We can all deplore the coarseness of American democracy, but the complaints about its vanishing civility are historically ignorant.  As to political violence, of which there is a long and bloody tradition in American history, there is considerably less of it today than there was in earlier days of the Republic, even leaving unmentioned the awkward episode known as the Civil War.  I am an Arkansan.  At the first meeting of the Arkansas state legislature (1837) a heated discussion arose and the Speaker of the House stepped down from the podium at which he was presiding to engage in a knife fight with another legislator, whom he killed then and there.  Those were the good old days.

There has been a great deal of tisk-tisking over Trump’s truculently announced desire to punch somebody in the nose.   It does sound very unpresidential, but here again there are some advantages to having been around a while.  The consensus of recent American historians is that Harry Truman is among the ten greatest of our presidents.  The actual calculation of the Wikipedia chart devoted to this sweepstates has him coming in at Number Seven.  I don’t dabble in such pseudo-statistics, but President Truman is certainly high on my personal life-time list, coming in just after Franklin Roosevelt, whose unfinished term he inherited.  The President’s daughter Margaret was an amateur singer with professional aspirations.  Paul Hume, the music critic at the Washington Post, wrote an unflattering review of one of her concerts, which took place in December, 1950.  There was a certain amount happening just about then.  The President had declared a state of emergency against “Communist imperialism”.  Dwight Eisenhower assumed the supreme command of NATO forces.  The Dalai Lama had to flee Tibet in the face of an invading Chinese army.  Nonetheless the President of the United States took the time to write a threatening letter, on White House stationery, to the music critic who had panned his little girl.

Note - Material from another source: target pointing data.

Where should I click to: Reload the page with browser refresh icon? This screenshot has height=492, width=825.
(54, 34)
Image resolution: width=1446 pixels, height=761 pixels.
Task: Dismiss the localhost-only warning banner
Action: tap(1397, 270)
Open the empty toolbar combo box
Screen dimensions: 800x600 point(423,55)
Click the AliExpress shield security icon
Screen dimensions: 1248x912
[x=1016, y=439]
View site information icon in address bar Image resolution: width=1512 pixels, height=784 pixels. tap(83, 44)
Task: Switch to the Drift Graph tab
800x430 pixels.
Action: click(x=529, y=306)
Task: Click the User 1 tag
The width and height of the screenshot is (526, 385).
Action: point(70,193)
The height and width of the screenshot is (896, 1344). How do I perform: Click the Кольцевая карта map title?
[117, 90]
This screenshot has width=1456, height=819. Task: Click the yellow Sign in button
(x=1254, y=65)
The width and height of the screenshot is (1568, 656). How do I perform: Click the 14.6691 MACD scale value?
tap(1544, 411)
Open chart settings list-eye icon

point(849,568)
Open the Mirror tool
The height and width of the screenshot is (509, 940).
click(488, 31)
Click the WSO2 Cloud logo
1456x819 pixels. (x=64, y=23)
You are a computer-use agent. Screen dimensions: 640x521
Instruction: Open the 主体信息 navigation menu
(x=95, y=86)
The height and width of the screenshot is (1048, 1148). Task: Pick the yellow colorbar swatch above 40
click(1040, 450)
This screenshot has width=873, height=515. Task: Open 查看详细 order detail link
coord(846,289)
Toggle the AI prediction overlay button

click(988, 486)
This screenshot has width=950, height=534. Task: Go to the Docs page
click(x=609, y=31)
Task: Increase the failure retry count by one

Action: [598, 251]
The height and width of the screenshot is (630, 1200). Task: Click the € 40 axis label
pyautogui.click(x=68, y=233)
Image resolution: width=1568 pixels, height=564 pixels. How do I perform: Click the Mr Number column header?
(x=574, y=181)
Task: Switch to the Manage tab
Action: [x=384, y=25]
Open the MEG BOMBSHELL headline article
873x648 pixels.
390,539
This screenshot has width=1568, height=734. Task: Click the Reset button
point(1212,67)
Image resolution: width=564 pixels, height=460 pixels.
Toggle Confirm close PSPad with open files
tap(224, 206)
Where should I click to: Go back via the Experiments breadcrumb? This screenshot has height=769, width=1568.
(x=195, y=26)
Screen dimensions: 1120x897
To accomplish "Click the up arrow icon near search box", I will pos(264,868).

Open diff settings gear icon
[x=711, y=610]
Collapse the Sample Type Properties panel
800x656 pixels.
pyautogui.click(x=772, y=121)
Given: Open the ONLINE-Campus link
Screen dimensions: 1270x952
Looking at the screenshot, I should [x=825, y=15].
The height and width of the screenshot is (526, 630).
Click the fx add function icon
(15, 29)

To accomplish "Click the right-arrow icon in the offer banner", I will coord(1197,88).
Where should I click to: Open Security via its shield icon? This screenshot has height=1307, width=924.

“I've just read your lousy review of Margaret's concert. I've come to the conclusion that you are an ‘eight ulcer man on four ulcer pay’…” the president began.  “Some day I hope to meet you. When that happens you'll need a new nose, a lot of beefsteak for black eyes, and perhaps a supporter below!” Truman not merely had his finger on the nuclear button; he is the only person in history to have pushed the button.  His threat to beat up a journalist was regarded by some Republicans as pathetic and thin-skinned and by some Democrats as touchingly human.  But so far as I know nobody declared it the end of civilization as we have known it, nor did the editorial board of the New York Times melt into a puddle of ghee. 

Trump has called Bernie Sanders a “Communist”.  It is an index of historical change, I suppose, that this remark now seems ludicrous rather than incendiary.  He might as well have charged him with Monophysitism.  After yesterday's voting Mr. Sanders would appear to me to be practically out; but lexical responsibility need not follow him.  To the degree that he is indeed actually a socialist, which is debatable, he belongs to the distinctly American school of “social democracy” represented by Eugene Debs and Norman Thomas and execrated by real Communists as “social fascism”.  But of course Trump’s own adversaries call him a “Fascist” with equal abandon and equal lack of historical sense.  To refresh yourself on how real Communists and real Fascists conducted their electoral competitions I could recommend some choice pages from Jan Valtin’s Out of the Night in which he offers an eye-witness description of the political campaign of 1932 in Hamburg.  “Early one morning a squad of seven young Nazis were on their way to distribute propaganda to the dockers at the harbor gates.  Johnny Dettmer’s crew sauntered up behind them on Admiralty Street, and shot all seven in the back…On [May 19, 1932] one Nazi had his eyes stabbed out with a screw driver… Fourteen Nazis and Communists were killed on July 31, the day of the new Reichstag election…” etc.  This too will pass.